Basically, I told my story. One of the things I believe now is that you have to overcome [your trauma] when you are ready to tell your story. It might take one year, and it might take 10. But it’s when you are ready to tell the story. Then you are ready to be strong.
The more I tell my story, the more prepared I am to confront situations. And I do that when I go to work in shelters around my community. I hear stories from women, and they hear mine.
Let’s go back to the beginning. What do you initially like about John Wayne Bobbitt?
He was a very attractive man—he was handsome, he was confident, and he was nice. He was basically my first love.
And when did you first begin having doubts about the relationship?
When he punched me in the chest.
We were married at that point. We went out celebrating our first month as newlyweds [in July 1989], and we were coming back from a dinner that had turned bad. We were on the highway, and he was moving the car left and right and scaring other drivers. I got scared too… He was drunk driving. I grabbed the steering wheel of the car and he didn’t like that…and punched me in the chest. That was the first of many incidents.
[In 1992] I told him that I wanted to leave the marriage. But John told me he was a changed man, said he’d gone to see a priest… He basically played me with lies. He said he wouldn’t abuse me, and I believed him. I was in the wheel of domestic violence, with abused woman syndrome—when I tried to leave, I couldn’t. Because he hit me, he abused me and all those scary feelings would come back to me.
Did you ever develop a plan to leave?
No. [When] I told him that I wanted a divorce, he got very angry and told me that no matter where I go, he will find me. He threatened me with calling immigration.
I was terrified of him.
What do you remember of the knife attack? You went down to the kitchen, and then what happened?
I remember being in the kitchen…and I got a glass of water. Then nothing else—I don’t remember anything after that.
You were interrogated by law enforcement that night, and a lot of what you said in that interrogation was used against you in both the court of law as well as in the court of public opinion. How did that interrogation go for you?
It was very difficult to understand the detective. English is my second language, and I was never offered a translator. And I was never read my Miranda Rights.
I was very intimidated to talk to the detective: He was tall, a big man, he represented the law… I was shrinking and shrinking myself because I was asked questions in a very intimidating way. It was very scary, the whole process.
It went on and on, through the whole night. I believe it was more than 14 hours. I remember looking out the window and it was getting [brighter].
You were offered a plea deal of four months’ imprisonment. Did you ever seriously consider taking it?
No I did not. I wanted to tell the truth of what happened. I wanted to tell my own story. That was very important to me. I felt I was innocent, I felt this monster who did this to me—my abuser—had to be exposed.
Do you feel vindicated in that decision?
Absolutely. It put me in a better position to tell how victims of domestic violence are living this nightmare.

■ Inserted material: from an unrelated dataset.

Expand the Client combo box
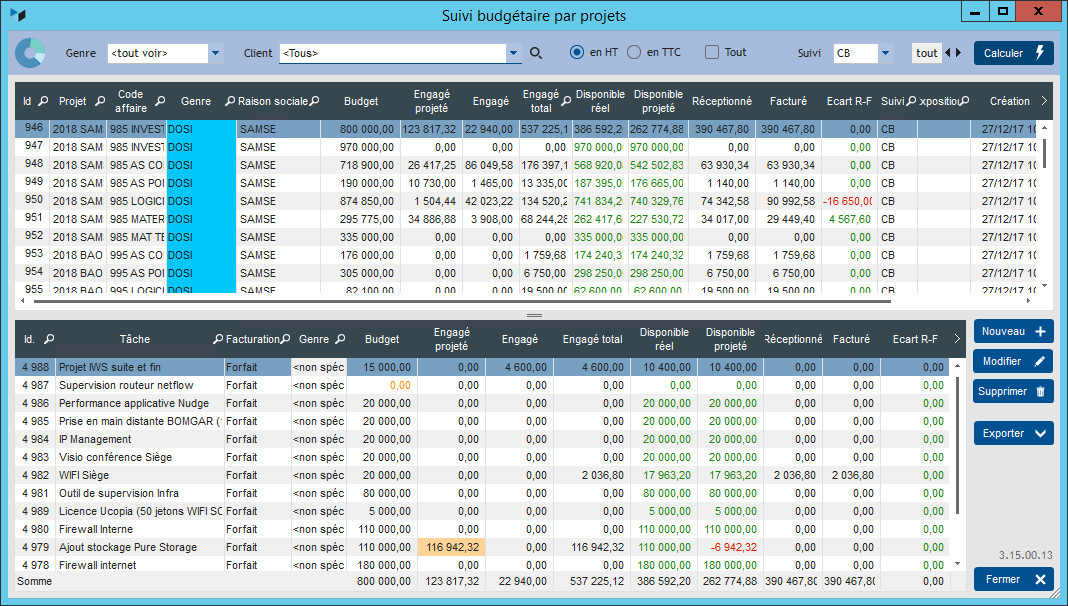Viewport: 1068px width, 606px height. pyautogui.click(x=514, y=53)
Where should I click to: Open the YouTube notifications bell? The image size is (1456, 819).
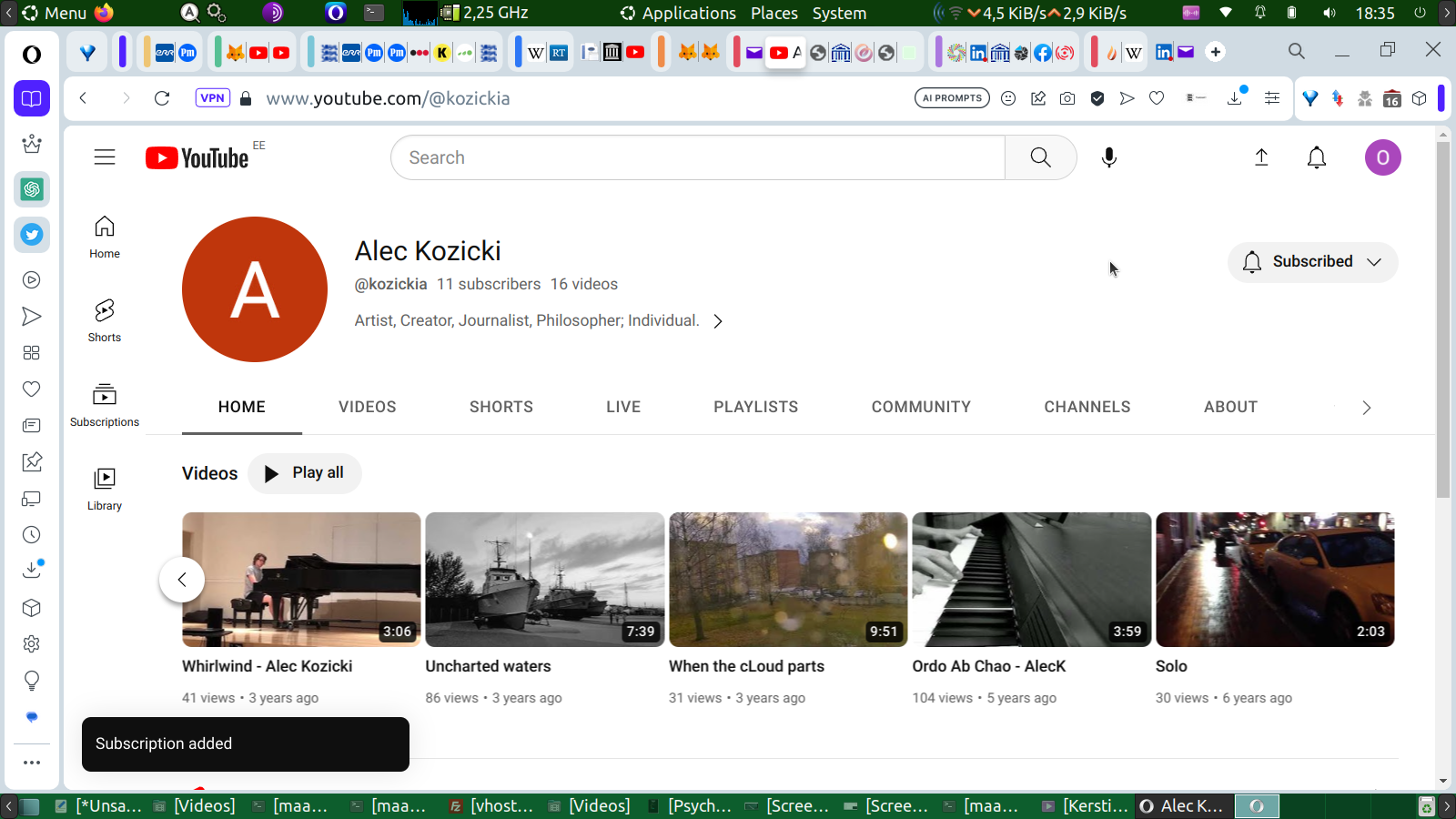point(1316,157)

We are living a social epidemic in the middle of a pandemic. One out of three women in the United States is going to be victimized and seriously brutalized by an abuser in their lifetime.
And it’s very important to point out to the younger generations that there is help, that silence is not an option, and that there are a lot of more resources [now]. We have come a long way and have worked toward a judicial system that protects more women.
What kind of work does the Lorena Gallo Foundation do?
The Lorena Gallo Foundation’s mission is to raise awareness and prevent domestic violence and domestic assault through education and community engagement activities. I’m currently working on opening an emergency shelter to help people escape abusive relationships. We have a lot of people staying in abusive relationships because they have no place to go. And victims should always have a place to go.